I used to believe that in an ideal world, my house would be clean and orderly, almost always. I would have more money in the bank and life would have a nice rhythm with only good interruptions (think: travel).
I still enjoy a clean and orderly house (on the rare occasion it happens, at least). And, I certainly wouldn’t turn down more money in my account if it were offered! However, I no longer believe that this is what an ideal world looks like. In fact, it may sound crazy, but I wouldn’t choose it even if I could. The reason for this is because I believe wholeheartedly that an ideal life is a life lived with people. And, anytime people are involved, so is a certain level of chaos.
It is uncomfortable, irritating, frustrating, and stretching to the point of actually breaking, for your life to be lived in close connection with others. (This is particularly true if they are little people that are born without boundaries or even the most basic of manners!) Nothing has stretched my character the way that being a wife and mother has—not to mention my comfort level. And by no means is this a reflection on my family! Instead, life with them has exposed the real me: the good, the bad, and the ugly.
But, the miraculous thing is that this exposure has been the very thing that has brought me life! I have been found wanting so many times. There are many instances where I have fallen short. Yet, life goes on. Daily life and the demands of it don’t stop. This requires me to move past my shortcomings and keep going. As a result, I grow.
Some days, I have had a harder time with this than others. But, I love my family. I sincerely want to be a positive force in their life. I want my marriage to thrive. I want my home to be a place of love and peace and joy. Because of this, even when my weaknesses are exposed, or I don’t know how do keep going, I can’t quit! Instead, I have to dust myself off and try, try, again. This can be a very humbling experience. But, I’ve also learned that it is the very place where the most beautiful things happen.
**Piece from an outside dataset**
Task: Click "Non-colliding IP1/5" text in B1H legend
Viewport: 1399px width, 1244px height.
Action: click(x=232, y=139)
For example, I am confident of my husband’s love for me. Not because our life together has been perfect, but rather the opposite. He has seen me at my lowest, at my worst, and yet, he loves me. We have lived through both triumph and tragedy, joy and deep pain. We haven’t always responded well. Yet, it is perhaps the hard times that have forged our connection the strongest. We’ve failed each other in countless ways—but, we’ve never actually failed, because we never quit! Instead, we have chosen to keep going. In the process we’ve learned countless lessons, yes—but, none more important than the truth that love really does win the day if you just keep choosing it. At the start of our journey, I couldn’t have imagined how pure and deep my love for this man would grow to be. And, it isn’t done growing, yet! I am sincerely thankful each day for our journey together. My heart truly overflows with love.
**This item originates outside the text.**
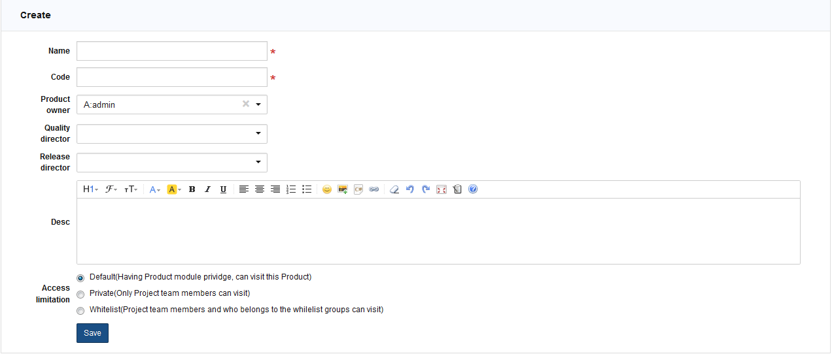Viewport: 832px width, 354px height.
Task: Select Default access limitation option
Action: (80, 278)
Living with kids, in the close confines and chaos of family life, has also changed me more than I could have guessed it would. Don’t get me wrong, I still have some growing to do. (Okay, a lot of growing to do!) There are days when the chaos of a family of ten gets to me. I still sometimes fantasize a little about a real life “Baileywick”* to come and bring order and a little magic to our life. But, I also find that my heart gets joy out of some of the very things that I used to fight against. Some of this is because I have actually grown. But, my perspective has grown too. The way I see has changed. I know that the days of my family existing under one roof are numbered. I know that being involved in the process of my children’s daily life is a privilege, a true honor. I understand that external messes are much more easily cleaned up than then internal ones caused—even unintentionally—by a mom with the wrong priorities. I also know that if I don’t embrace the chaos of life with them now, I very well may not be invited to be a part of their lives later—and I desperately want to be a valuable part of their lives, always!
Proverbs 14:4 says: “Where no oxen are, the manger is clean, But much revenue comes by the strength of the ox.” (NASB) Obviously there are many applications to this. But the basic truth remains the same: Life is cleaner, and easier to manage when there is less in it. The downside is that there is less in it.
Another version of this verse reads: “The only clean stable is an empty stable. So if you want the work of an ox and to enjoy an abundant harvest, you’ll have a mess or two to clean up!” (TPT)
If this was specifically about family life it would probably read more like this: An empty house is clean. But, a home filled with people is rich; not in money, but in life—and messes!
Family life really is rich. Yes, it is messy. But, if it is done well, it overflows with love, joy, laughter, safety, growth, kindness, and so much more.
Today’s Prayer:
Father, thank you for the journey. Thank you that you are with me helping me to grow so that I can be more like You and live the life I was created for. Thank you for my family. Help me to see them like you do. Give me grace for the messes of life together and eyes to see the beauty in the chaos. Thank you that you love me in spite of my messiness. Help me to love my family in that same way. Thank you for the honor of being a part of their lives. Help me to treat them accordingly and to order my days according to those things that are truly important. Amen.
*Bailywick is the butler on the show Sofia the First.